Joseph Bunel, born in France, had become…
January 1799 CE
Although white and a slave-holder, his wife, Marie Fanchette Estève, is a free-black Creole, and he has been sympathetic to the 1791 Haitian Revolution through which the former-colony will win its independence from France.
He serves as a diplomatic and trade envoy for Governor Toussaint Louverture, a self-educated former slave.
He will do the same for Louverture's successor, Jean-Jacques Dessalines.
He plays an important administrative role in Louverture's regime, drafting trade and non-aggression agreements between Saint-Domingue and the United States and Great Britain.
Louverture trusts Bunel enough to make him the country's Paymaster General
In early-December 1798, Bunel had come to Philadelphia, Pennsylvania, at this time the capital of the United States, to try to end the American trade embargo against Saint-Domingue.
He had met and dined with Secretary of State Timothy Pickering, and had been invited to meet President John Adams, with whom he had dined in early January 1799, he dined with Adams.
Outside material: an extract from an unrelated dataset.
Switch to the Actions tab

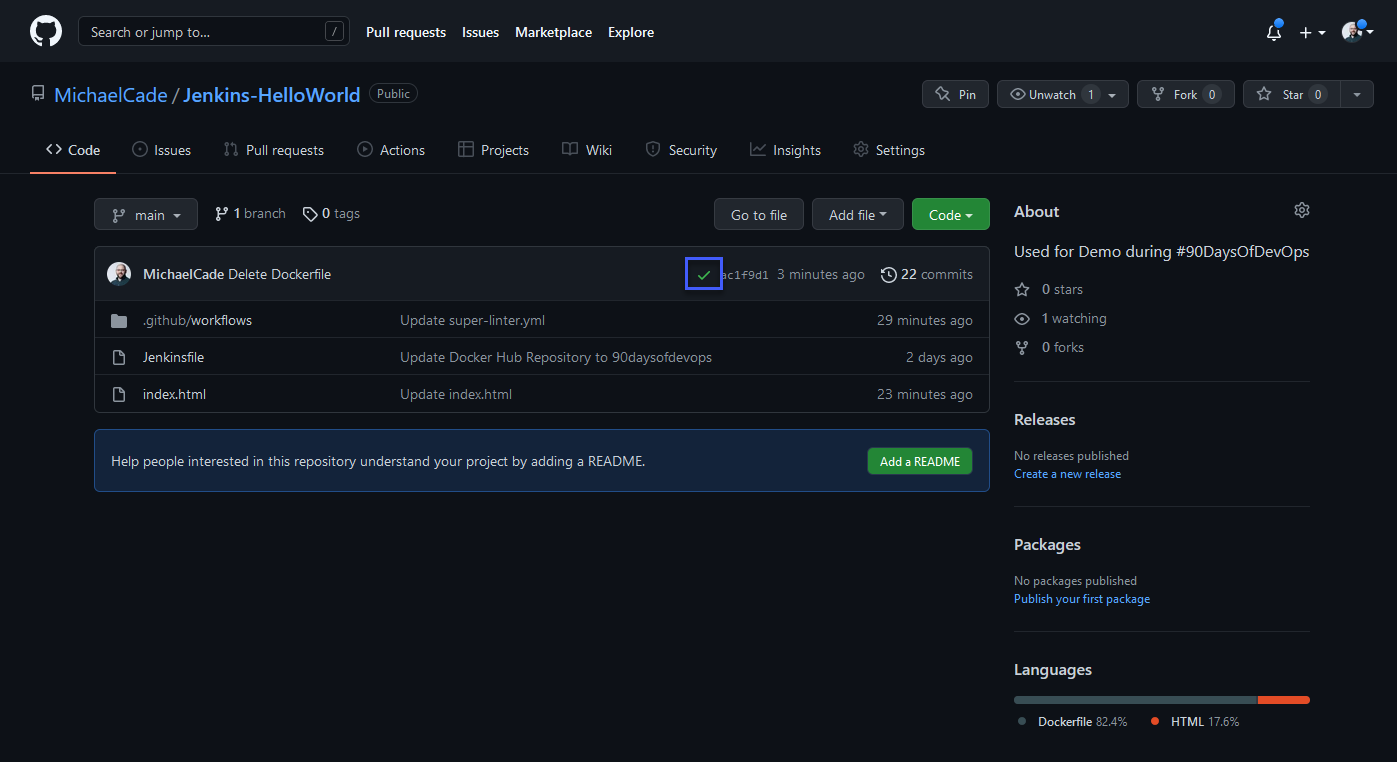tap(391, 150)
Debate in Congress over "Toussaint's Clause" focuses on the consequences of legitimizing a revolutionary government run by former-slaves, and how American slave-holders will be endangered by interaction between their slaves and Saint-Dominguans.
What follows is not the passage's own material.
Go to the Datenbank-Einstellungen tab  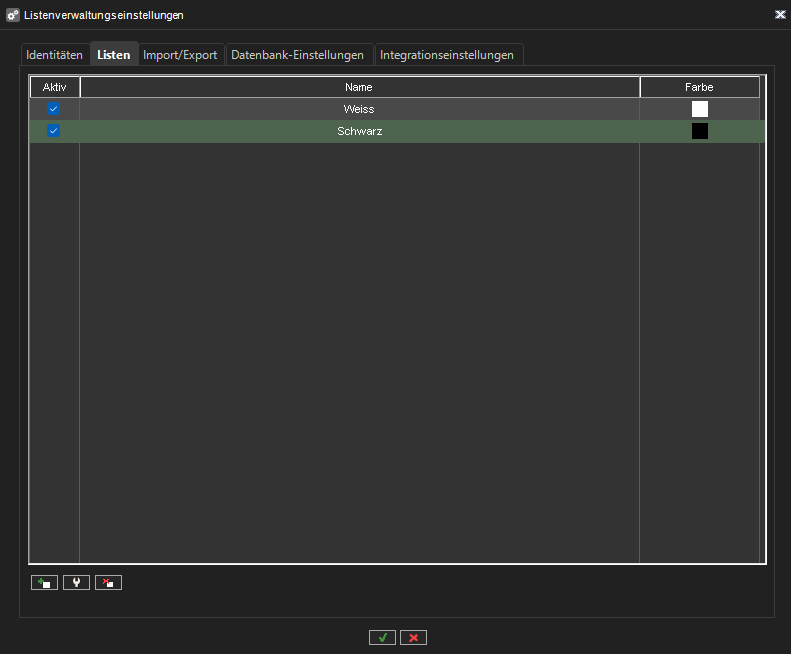click(x=297, y=55)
Pennsylvania Congressman Albert Gallatin appeals to racial prejudice in his notorious "Black Speech" (January 21, 1799), using Bunel (who has brought his wife with him) as an example of miscegenation taking place in Philadelphia:
"The General [L'Ouverture] is black, and his agent here is married to a black woman in this city."
Congress passes "Toussaint's Clause," and the Bunels will return to Saint-Domingue in mid-February.